Meaning you could just flip that graph on its head and say it was measuring net non-Southerness, you not having to really find what Amsterdam and San Francisco have in common (even though the answer is ‘plenty’) instead they equally don’t resemble a small city or town in Georgia or Mississippi.
April 15th, 2009 at 9:58 am
I’ve been thinking about that poll since I saw it yesterday. I grew up in the rural, deep south, and I am extremely familiar with the mindset of the “average person.” I will not dispute many of the points raised in the comments, but you are all making it much more complicated than it really is.
If you took a similar poll in New York and San Francisco and asked for their opinions on the deep south what do you think you would find? One person estimated that it would show a 30% favorable rating – lower than that in the south for NY and SF. Most of the country thinks the people in the south are backward, ignorant, poor, racist, morons. As a rule, the rest of the country looks down on the south with disdain; they don’t like the deep south and what they perceive it to be. The feeling is mutual.
April 15th, 2009 at 12:33 pm
The analysis is incomplete I think. Attitudes towards cosmopolitan cities and Europe (which is full of cosmopolitan cities) correlate certainly with income and degree of urbanisation, but probably not with geographical latitude and longtitude (when every other variable has been controlled for).
Using the South as a proxy for lower incomes and less urban environments is misleading and slightly unfair I reckon.
April 15th, 2009 at 1:38 pm
Steven says “Most of the country thinks the people in the south are backward, ignorant, poor, racist, morons. As a rule, the rest of the country looks down on the south with disdain; they don’t like the deep south and what they perceive it to be. The feeling is mutual.” Cw says “I am a Frenchman. I have found that by subsituting the word ‘retard’ for ’southerner,’ US culture much eaiser to understand.”

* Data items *

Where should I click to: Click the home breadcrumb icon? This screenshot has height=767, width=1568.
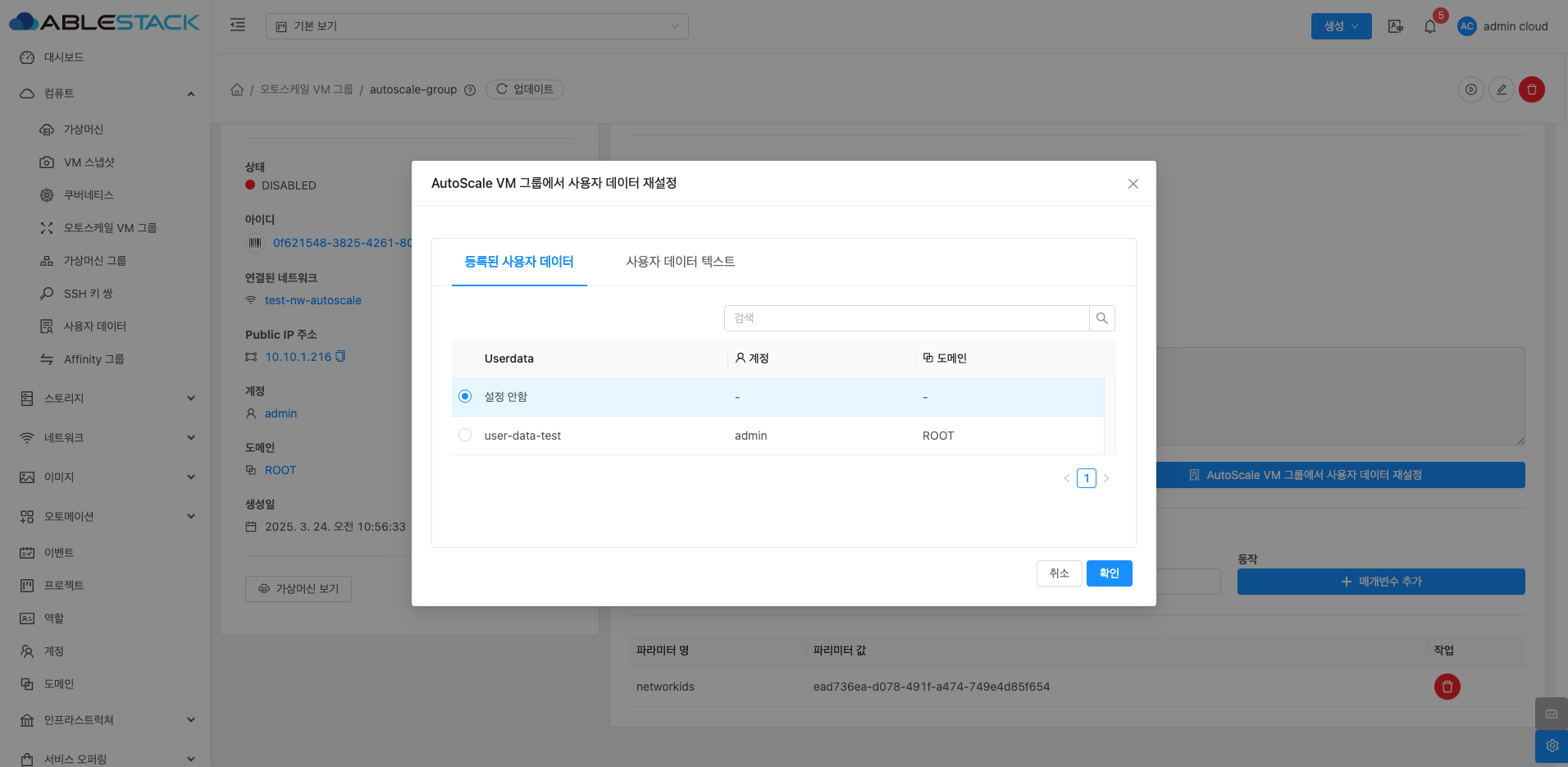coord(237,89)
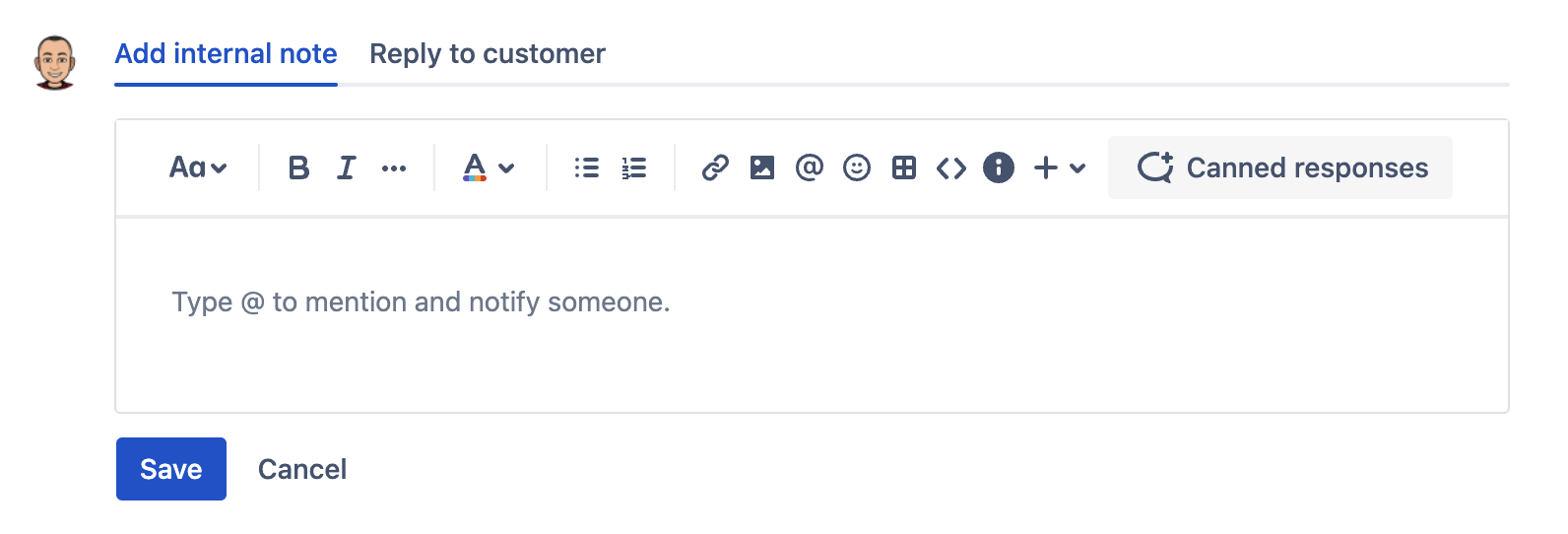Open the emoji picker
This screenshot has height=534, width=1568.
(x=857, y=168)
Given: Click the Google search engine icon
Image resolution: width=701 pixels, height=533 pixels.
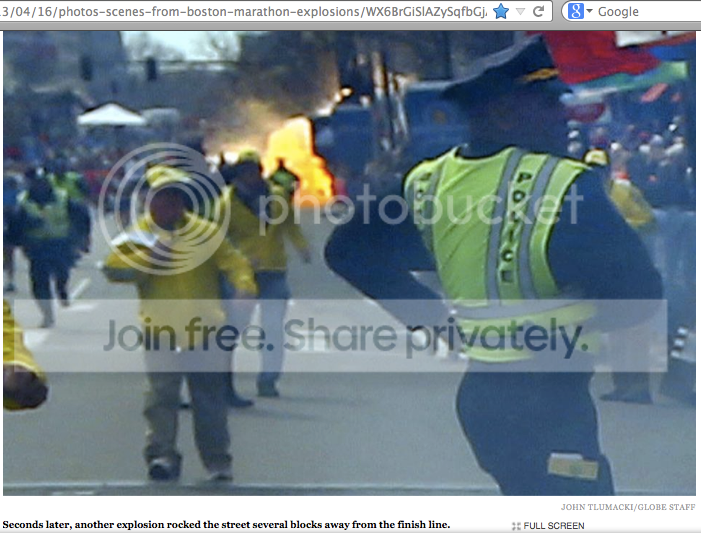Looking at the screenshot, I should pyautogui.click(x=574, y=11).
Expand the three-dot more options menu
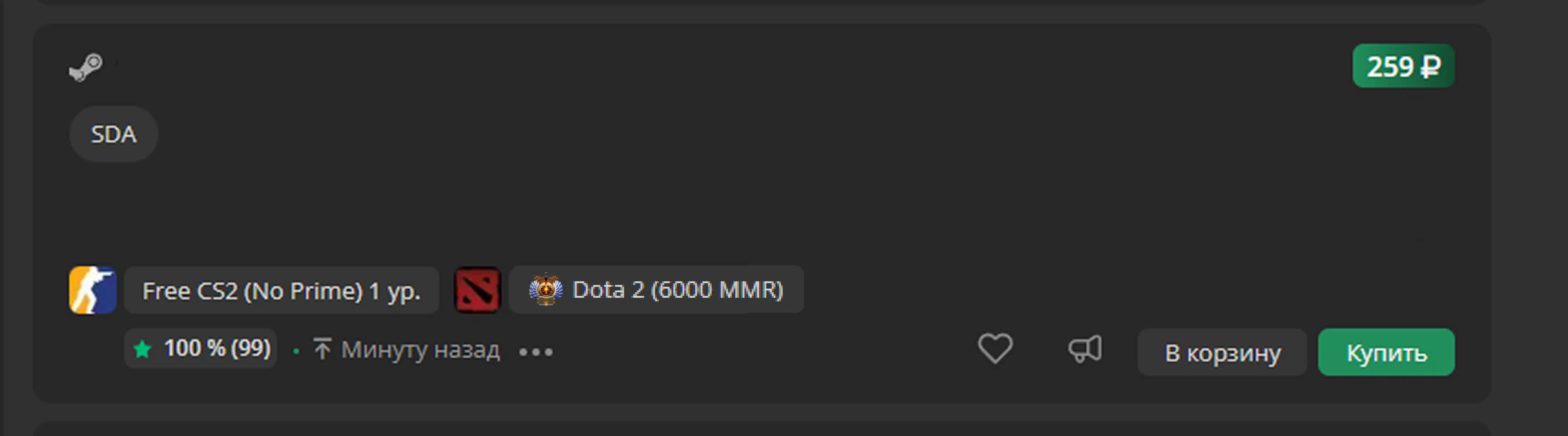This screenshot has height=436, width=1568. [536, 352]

* THINGS TO DO *
a – Output the comments on the poll from "April 15th, 2009 at 9:58" to "it really is.".
b – For each statement, decide whether the comments on the poll agree, answering yes or no and quoting the deciding words:
(i) The commenter who has been thinking about the poll grew up in a large northern city.
(ii) One commenter says attitudes toward cosmopolitan cities probably do not correlate with geographical latitude once other variables are controlled for.
(iii) One commenter calls using the South as a proxy for lower incomes and less urban environments misleading.
c – Write the next part of the comments on the poll, beginning after the last sentence shown.

* TASK-BY-TASK ANSWERS *
a –
April 15th, 2009 at 9:58 am
I’ve been thinking about that poll since I saw it yesterday. I grew up in the rural, deep south, and I am extremely familiar with the mindset of the “average person.” I will not dispute many of the points raised in the comments, but you are all making it much more complicated than it really is.

b –
(i) No: "I grew up in the rural, deep south"
(ii) Yes: "but probably not with geographical latitude"
(iii) Yes: "Using the South as a proxy for lower incomes and less urban environments is misleading"

c –
Is there any way to measure how much of the mutual hatred between folks living in cosmopolitan areas like N.Y.C. and areas such as Alabama or West Virginia has to do with the perception that if someone from West Virginia moved to N.Y.C. they would be socially ostracized for being “white trash,” i.e. Appalachian, while if someone from N.Y.C. moved to West Virginia they would similarly be ostracized for not being part of the culturally dominant ethnic group, i.e. they would be ostracized for not being Appalachian?
April 16th, 2009 at 10:06 am
I’ve had the pleasure of spending time in 37 of the states, in the most rural areas imaginable and in the biggest cities, and I’ve spent even more time in chatrooms and message boards discussing issues with people from all over the world. I have found that no matter where I go or who I meet, people from all places have two things in common: 1) other people and places they do not understand are threatening and it is easier to ridicule than to analyze and comprehend and 2) there are plenty of “retards” to go around.
I don’t take offense to the stereotypical characterizations, I mostly just chuckle at the irony of listening to someone who would soil himself in anger and righteous indignation if he heard someone refer to all Mexicans as lazy or all black people as criminals or all Muslims as terrorists or all Frenchmen as surrender-monkeys make the same kind of broad, sweeping, ignorant statement about people from the south.